No Surprises Act: How Will It Affect Your Practice?
Posted by 1st Providers Choice on
The No Surprises Act was signed on December 27, 2020, as part of the Consolidated Appropriations Act of 2021. It prevents surprise medical billing at the federal level. The Treasury, Departments of Health and Human Services (HHS), and Labor make the regulations and guidelines that implement many of the Act’s provisions.
Find out how this Act will affect your healthcare practice:
Knowing more about the “No Surprises Act.”
According to American Medical Association (AMA), the No Surprises Act 2022 aims to protect consumers from being blindsided by high healthcare costs, whether unanticipated or emergency. Furthermore, it lays out new processes to improve patient financial protections, enable better transparency regarding costs, and improve provider directories.
Often, patients are shocked when they receive their medical bills because of:
1.Emergency care received at a facility outside of the network,
2. Unanticipated care from out-of-network health care services (from a physician),
3. Or emergency treatment from a physician outside the network at an in-network facility.
All of these means that their care was far more expensive than expected, and they must pay for it. Moreover, the No Surprise Bill law protects against these types of surprise medical bills and lays out how arbitrators will manage disputes between service providers and healthcare plan providers in the future.
Moreover, the No Surprise Billing Act law protects the patient from surprise medical bills or balance billing and lays out how arbitrators will manage disputes between service providers and health care plan providers in the future.

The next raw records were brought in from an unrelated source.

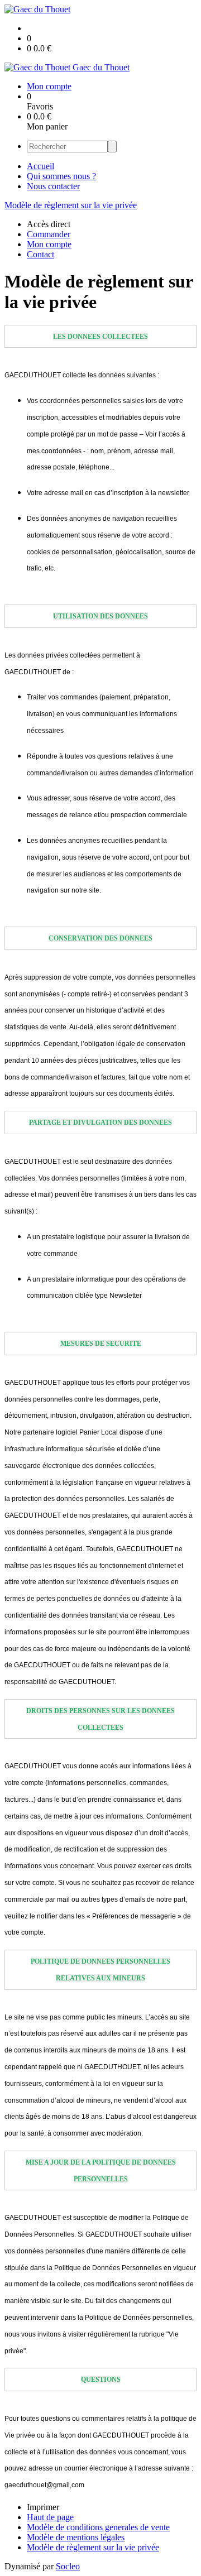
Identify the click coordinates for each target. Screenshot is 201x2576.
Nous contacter (53, 186)
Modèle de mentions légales (76, 2537)
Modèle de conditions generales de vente (98, 2527)
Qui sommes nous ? (61, 176)
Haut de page (50, 2517)
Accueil (40, 166)
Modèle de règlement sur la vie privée (70, 205)
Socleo (68, 2566)
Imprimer (43, 2507)
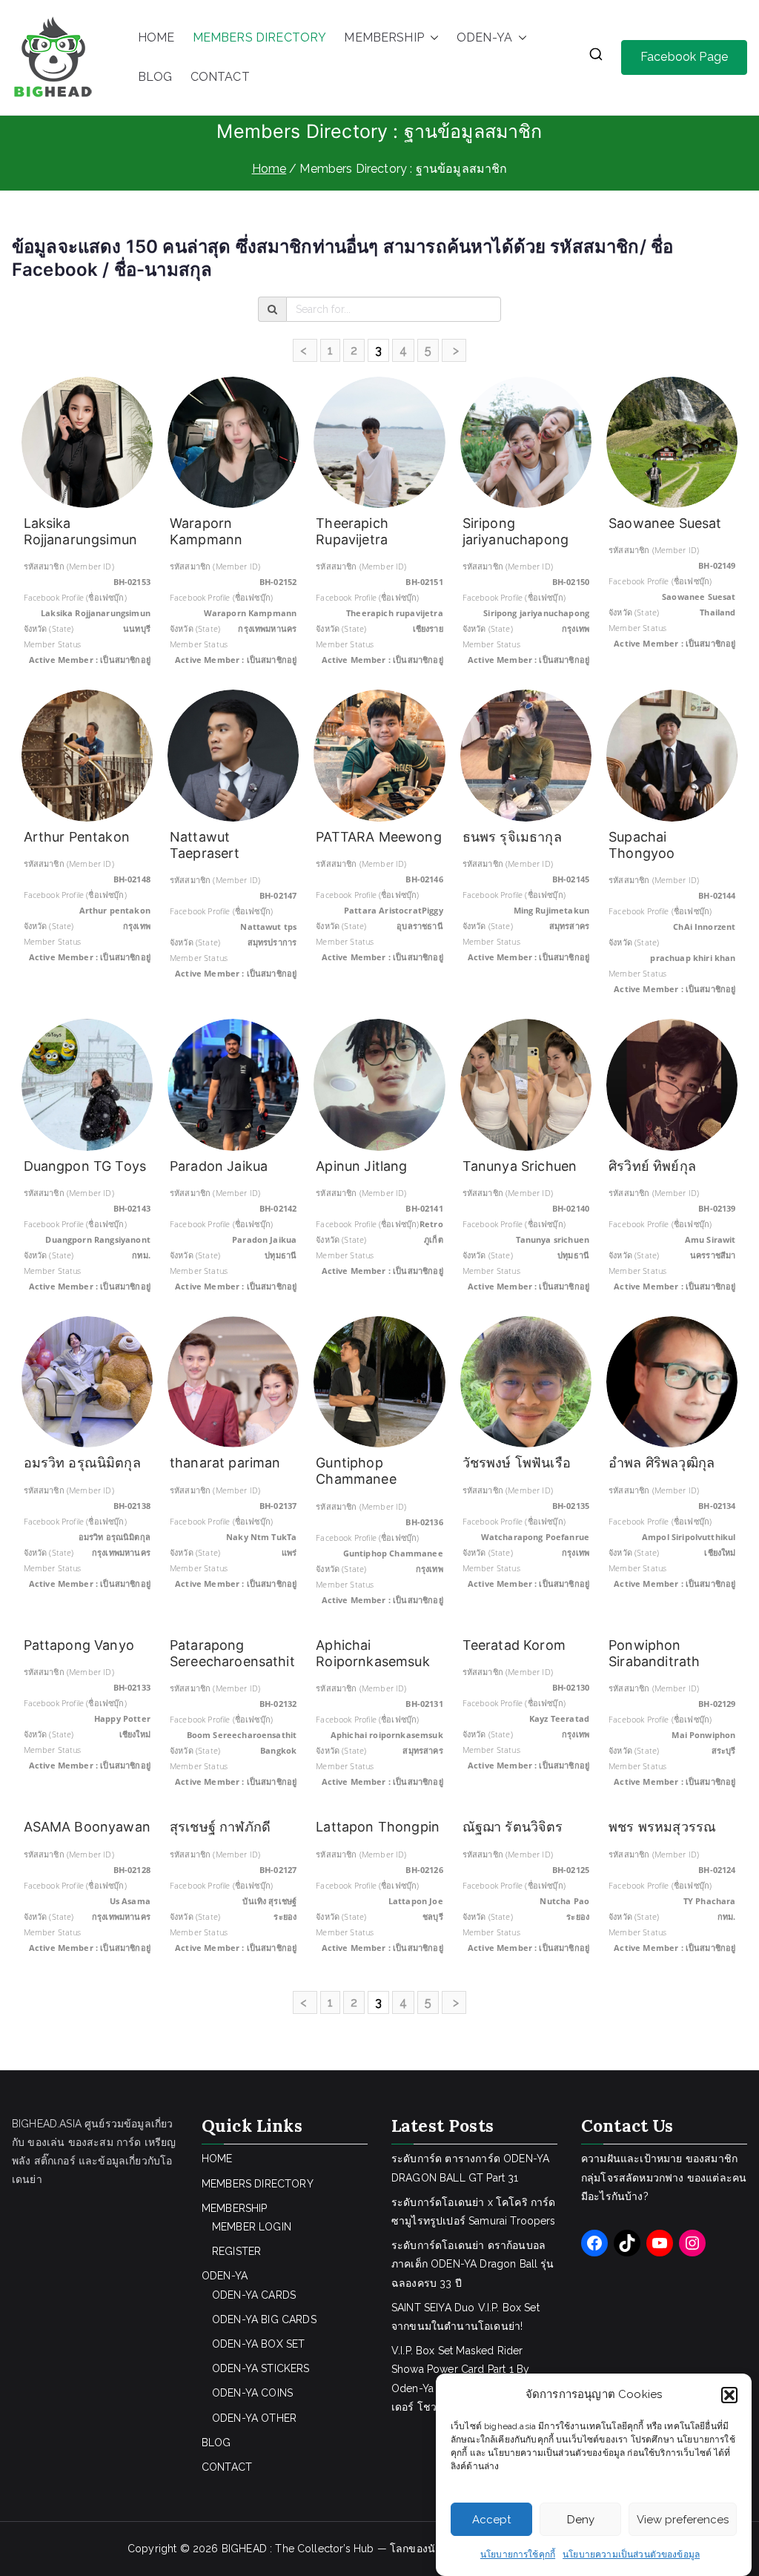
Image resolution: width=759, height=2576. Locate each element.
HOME (156, 37)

As of January 1, 2022, providers for in-network services will no longer be able to charge patients more than the cost-sharing due, except for ground ambulance transport. The Act applies in any situation where a patient might be surprised by an out-of-network bill.
Surprise bills consist of two parts:
- One of these is the difference between the patient’s designated cost-sharing for out-of-network providers and their designated cost-sharing for in-network providers. For instance, you might pay 10% if the service is in-network and 20% out-of-network.
- The second component is the difference between the provider’s full charge and the allowed charge negotiated by the insurance company and provider. Surprise medical bills often involve emergency services, but sometimes they also involve non-emergency services.
The provisions of this new law affect physicians, facilities, non-physician health professionals, and health plans, and these requirements take effect at the start of the year 2022.
How will the “No Surprise Act 2022” affect your practice?
Provider directory data
To help insurers maintain up-to-date, accurate directories of their in-network doctors, providers must send regular updates to health plans. The update of the provider directory list also helps to ensure accuracy. Health plans must verify their provider contract status daily and update this information at least once every 90 days. In addition, providers that cannot comply will be removed completely.
Health plans cannot impose a higher cost-sharing amount than in-network rates for patients relying on inaccurate provider information. The provider must refund the patient’s difference in cost with interest if the provider bills the patient for more than the in-network cost-sharing.
Transparency in provider pricing
All out-of-network providers must submit a “good faith estimate” to the health plan detailing all billing and service codes related to the care the patient is expected to receive. Moreover, it determines provider payments for out-of-network services. A three-day period is required to submit the estimates and obtain consent from the patient.
The providers’ websites must post brief content about state regulations related to balance billing. Be sure to provide the appropriate enforcement agency so that the patient can file a complaint.
Does the No Surprises Act affect behavioral health providers, too?
A ban on surprise medical bills may affect behavioral health practitioners working in hospitals and treating out-of-network patients. In particular, this issue is especially relevant for emergency care professionals. As a result, behavioral health providers are only affected by the good-faith cost estimate requirement.
Despite whether you work alone or with a group practice, you must still comply with the cost estimate requirements. Ensure that these estimates are available to all uninsured or self-paying clients. Clients can request an estimate before scheduling any services, and they must receive them before receiving the service.
How Does It Impact Physician Billing?
The No Surprise Bill Act law ensures that out-of-network facilities charge patients the in-network cost-sharing amounts designated by the patient’s health plans. However, the provider may dispute the cost-sharing amount through arbitration.
What does a medical practice need to do to comply with the “No Surprises Act”?
Providers and practices must comply with the following regulations by January 1, 2022:
1.If there are any material changes to the provider directory information, submit them to the plan.
2. Ensure timely delivery of provider directory information to health plans. For instance, healthcare providers must notify health plans when they begin or end network agreements with plans for specific coverage.
3. Prepare to provide information to the plan whenever the Secretary of Health and Human Services (HHS) deems it appropriate.
The No Surprises Act offers substantial protection for patients and increased transparency about healthcare costs. However, regulatory changes can escalate the administrative burden on a practice.
To guarantee these protections and eliminate cost-of-care burdens on your patients, it is vital that you prepare to implement the Act.